═════ INFORMATION PROVIDED ═════

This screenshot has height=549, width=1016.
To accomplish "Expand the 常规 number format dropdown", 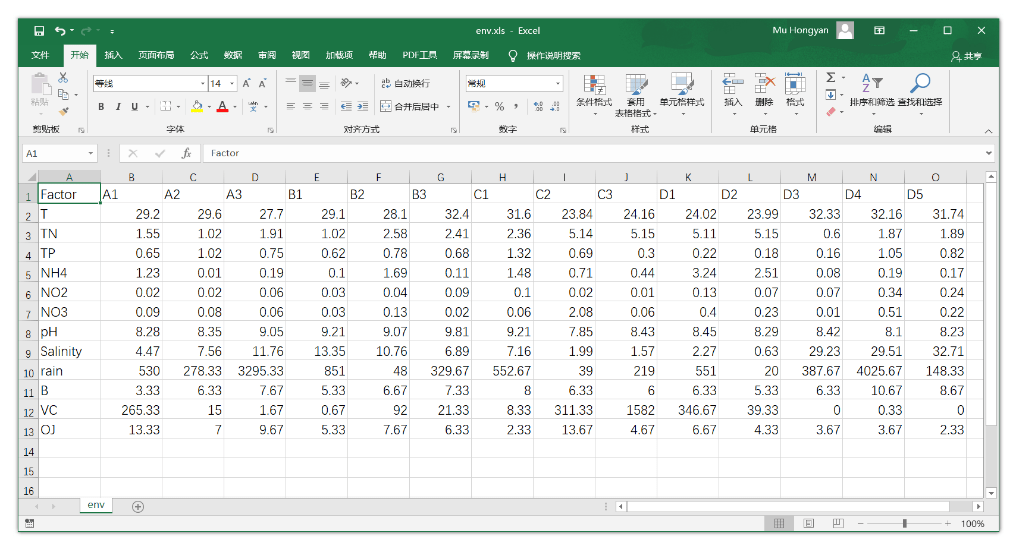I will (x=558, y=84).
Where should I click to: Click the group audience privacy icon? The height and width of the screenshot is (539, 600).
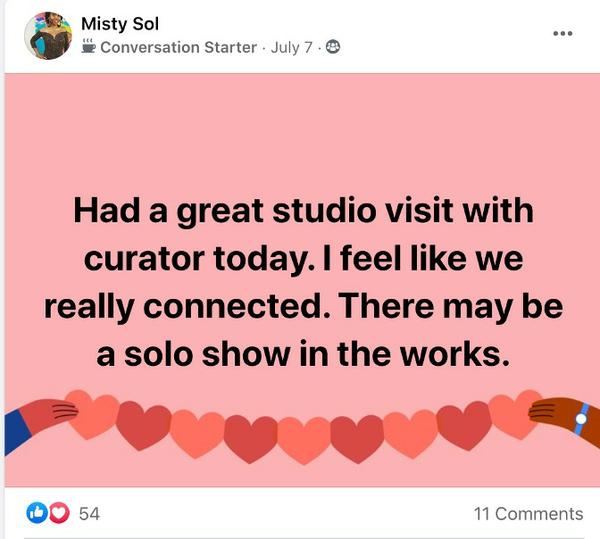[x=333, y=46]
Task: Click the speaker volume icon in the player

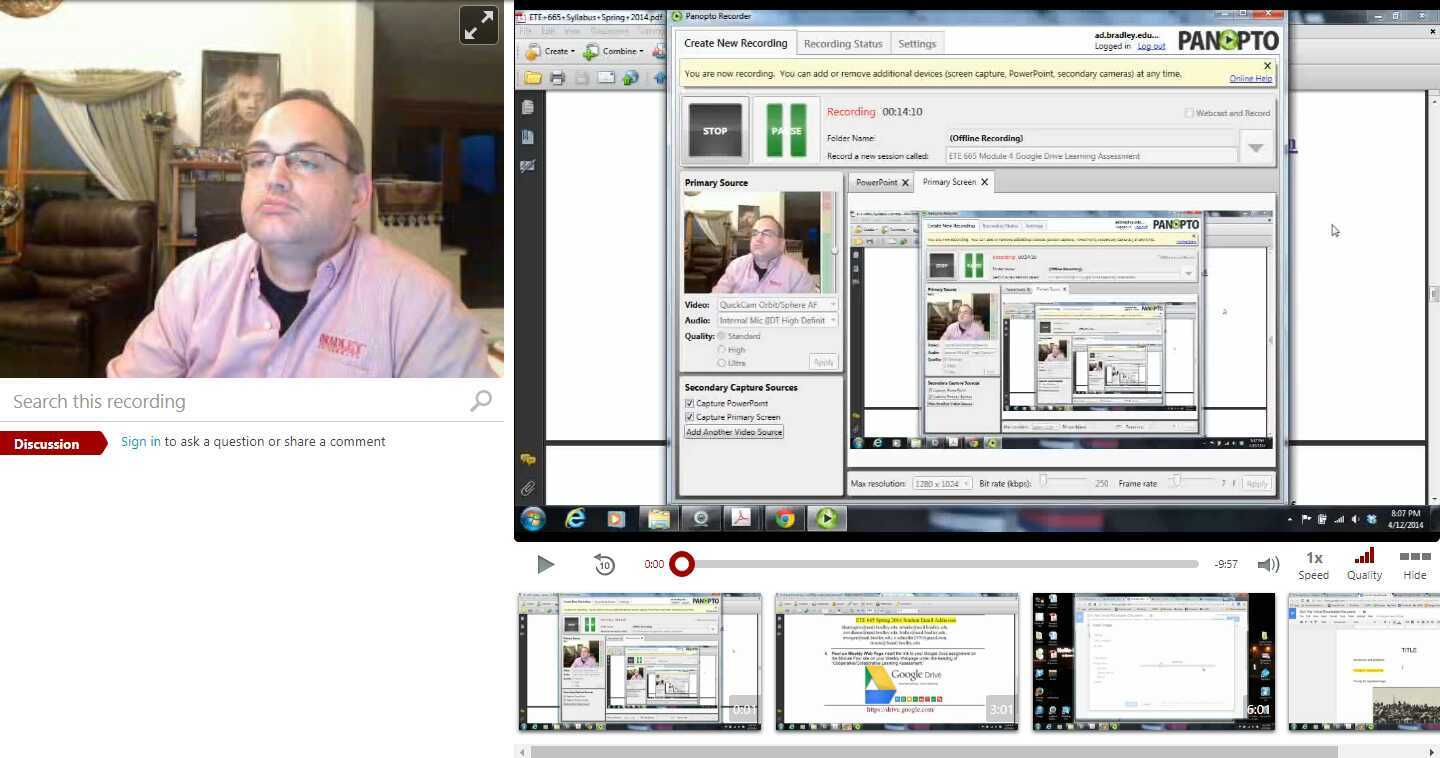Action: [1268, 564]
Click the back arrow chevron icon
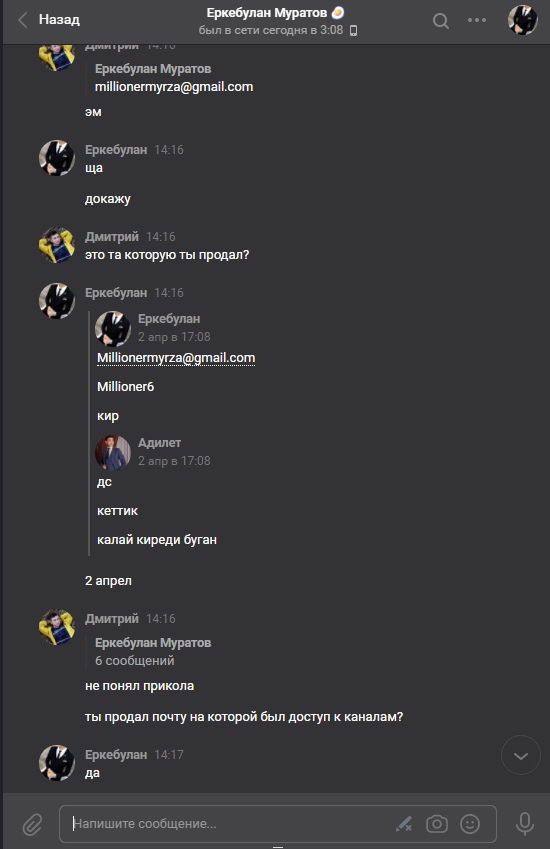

═════

__WHAT YOU NEED TO DO__: Exactly as they appear, repeat the lines from the one containing "Where should I" through the last line of the entries, counting both ends. Pictures stay out.

__EXERCISE RESPONSE__:
Where should I click to: Click the group audience privacy icon? The height and width of the screenshot is (539, 600).
[x=333, y=46]
Task: Click the speaker volume icon in the player

Action: [1268, 564]
Click the back arrow chevron icon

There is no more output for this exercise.